Tuesday, June 12, 2012

Dwelling on our own mortality-reflections

Sometimes we are so quick to say that things will always remain the same. None of us realize the brevity of life. We assume that each day we will have breath, we'll be in the same situation and that eventually everything we ever wanted to happen would happen. Life doesn't happen that way. We don't always get what we want, but we always get what we need.

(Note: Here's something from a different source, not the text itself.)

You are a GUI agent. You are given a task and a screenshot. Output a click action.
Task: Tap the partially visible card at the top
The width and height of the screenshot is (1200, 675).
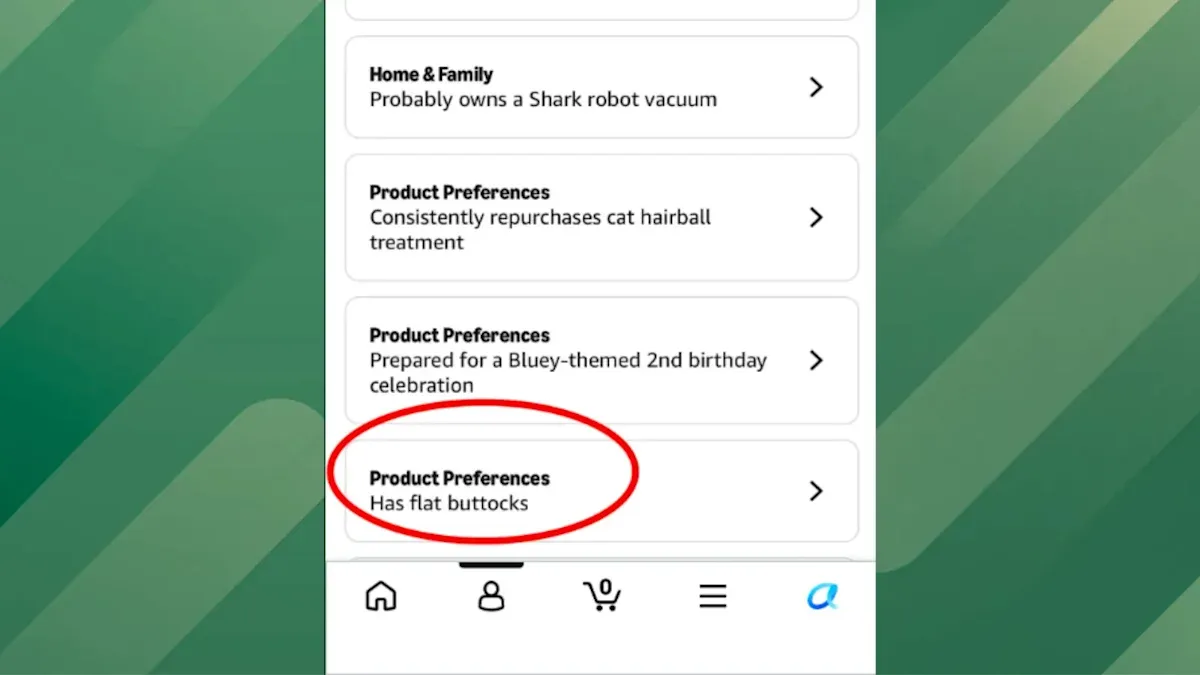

I want to cry sometimes for the unfairness of it all. I watch the people I love around me falter as they try to recapture their youth. No one realizes that youth is fleeting, never to be visited again. Some try. I feel their ache as my own. I know in my heart that I have to make the most of the time I have here on Earth. This also is hard to do when it seems as if someone is pushing you one way, while another person is pulling you in another direction. What do we do? Do we give up, as some have done? It is tempting to do just that. You tell yourself and any one else who will listen that you have the right not to care. It is foolish, an inner voice tells you. You shut it off. You tell yourself that you're not going to listen to the wisdom of the words being spoken.

Shutting yourself off isn't the answer. You have to open yourself up, especially during those times when your inner voice screams to be left alone. It's hard. Everyone knows it. Speaking of mortality takes some courage, because we come to realize then that things won't remain the same. Some day soon we'll all part this mortal curtain. When we do, what will we find? Our fears tell us that we'll find loneliness and despair. Our hopes tell us that all our finest dreams will come true. Yet, if we're being logical, we know that it will be neither hope or despair that will greet us. Logic only takes us so far. It is cold and unfeeling, and doesn't take into account God's love for us.

The greatest marvel is that God loves us.